Il semble difficile de ne pas voir derrière l’évocation de cette «aide personnelle» ainsi que de ce «soutien» pour la présidentielle une référence aux dons financiers mentionnés par François-Marie Banier dans ses carnets.

Autre élément important, qui tend à démontrer que les annotations figurant dans les carnets Banier à la date du 26 avril 2007 semblent assez éloignés du roman «balzacien» évoqué par le photographe: un ancien majordome des Bettencourt, Bruno, a expliqué le 18 juillet au Journal du Dimanche que Nicolas Sarkozy s’était rendu au printemps 2007 au domicile des Bettencourt. «Une semaine avant l’élection présidentielle, il est venu seul et n’est resté qu’un quart d’heure, à boire un verre avec eux», s’est souvenu l’employé de maison.
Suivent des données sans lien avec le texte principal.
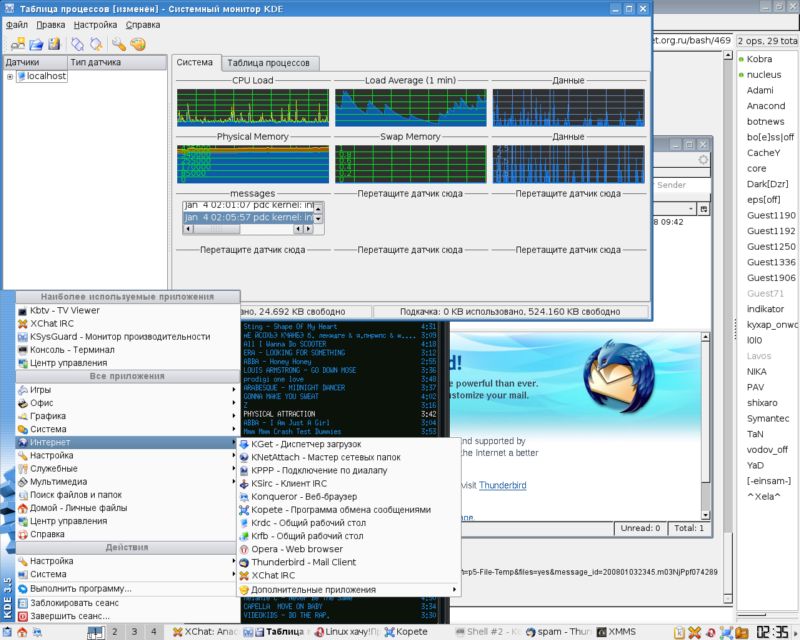800x640 pixels.
Task: Click Завершить сеанс to log out
Action: coord(69,616)
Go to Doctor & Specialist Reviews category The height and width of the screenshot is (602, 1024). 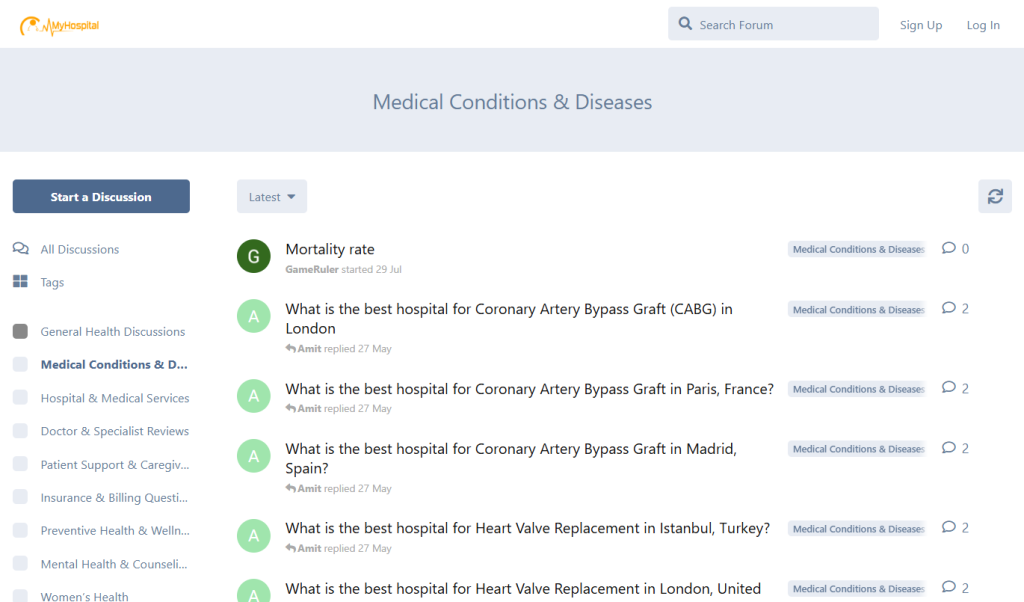coord(114,431)
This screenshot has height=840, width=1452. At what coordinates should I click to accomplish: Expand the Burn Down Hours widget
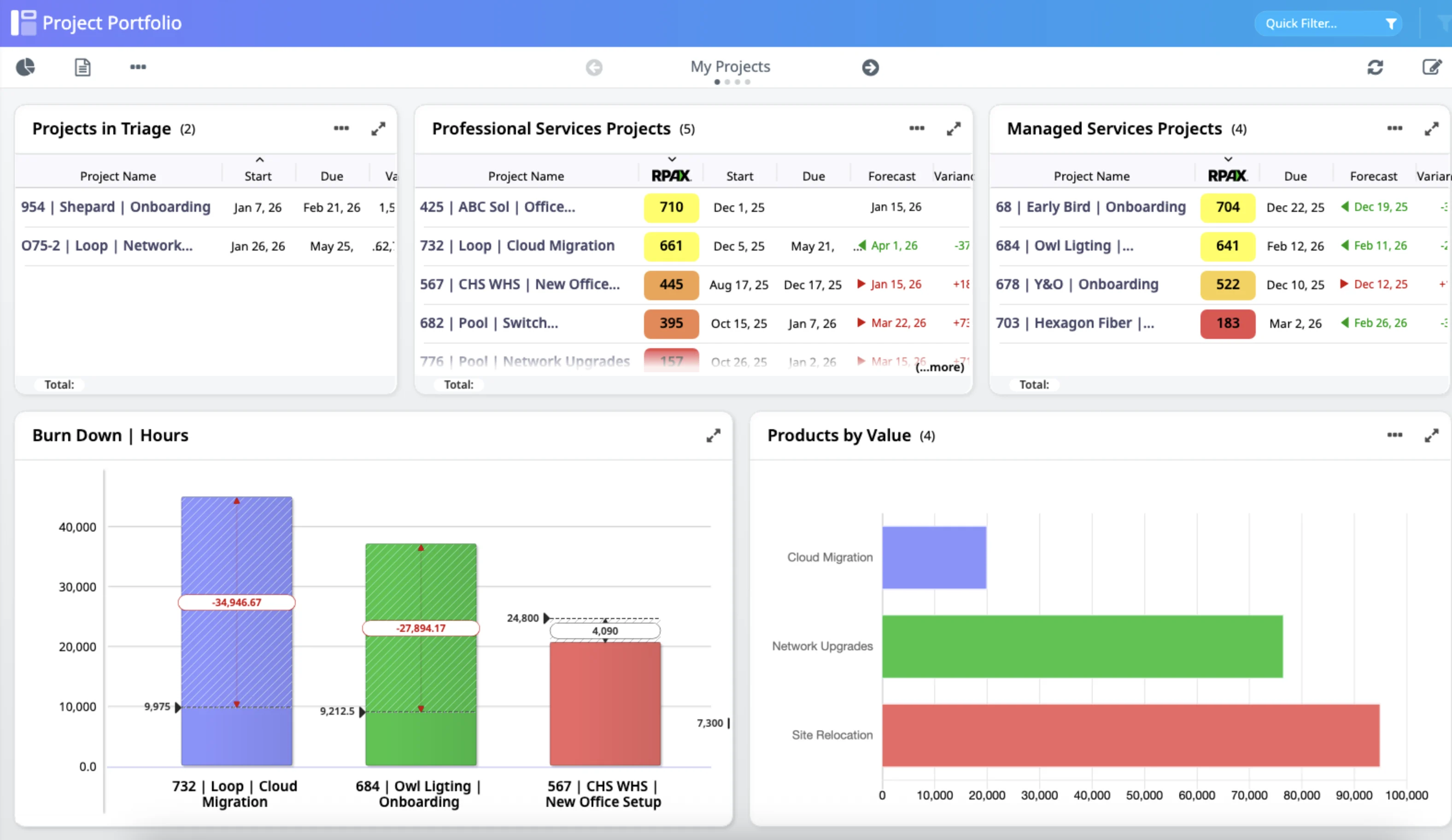pos(713,436)
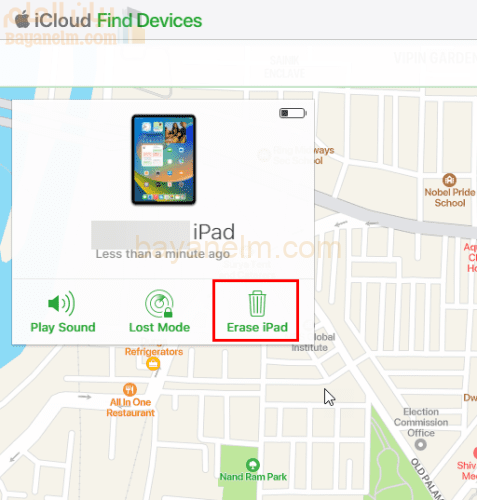
Task: Click the Lost Mode radar lock icon
Action: click(x=159, y=304)
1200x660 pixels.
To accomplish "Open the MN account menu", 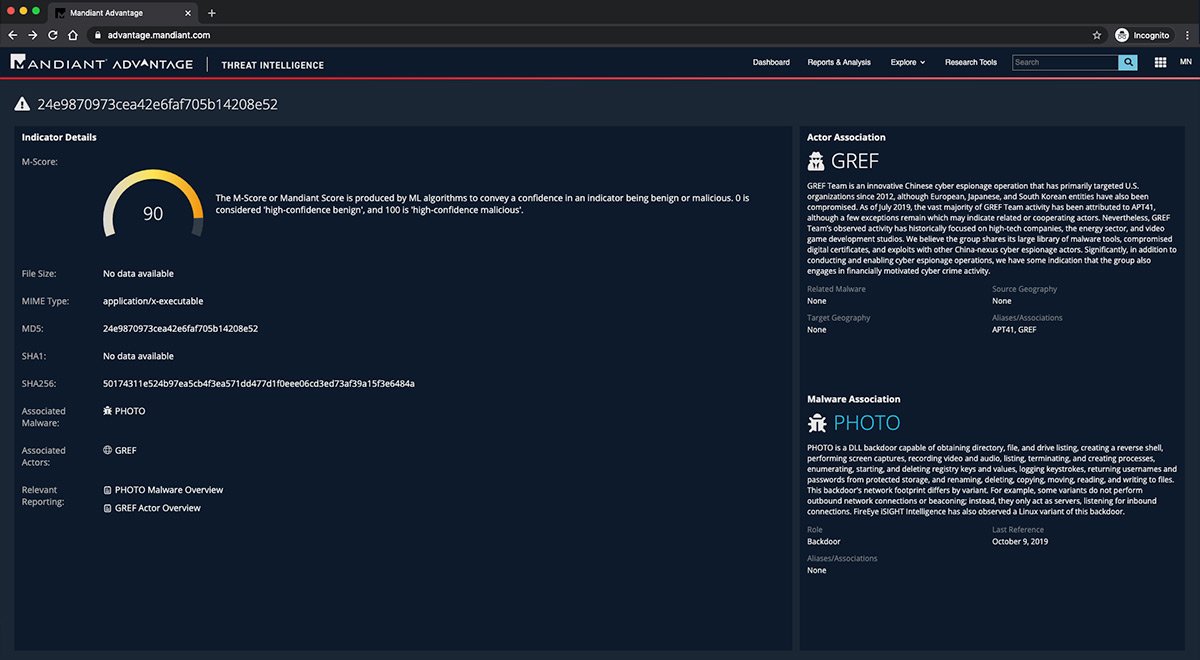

Au passage, le maître d’hôtel contredisait le chef de l’Etat, qui avait assuré sur France 2, lors de son interview télévisée par David Pujadas quelques jours plus tôt, avoir toujours rencontré les Bettencourt en présence de nombreuses autres personnes…

Contacté par Mediapart, l’avocat de M. Banier, Me Hervé Témime, a déclaré que son client s’élevait «contre la saisie de ses carnets, qui ne devraient pas figurer dans un dossier judiciaire». «Ces carnets ont un caractère intime et littéraire, qui mêlent des éléments factuels et romancés mais n’ont aucune valeur probante», ­a-t-il expliqué. Me Témime a toutefois refusé d’entrer dans le détail. Il n’a ainsi pas été possible de savoir si, selon lui, l’épisode de la remise d’argent à Nicolas Sarkozy relevait du factuel ou du romanesque.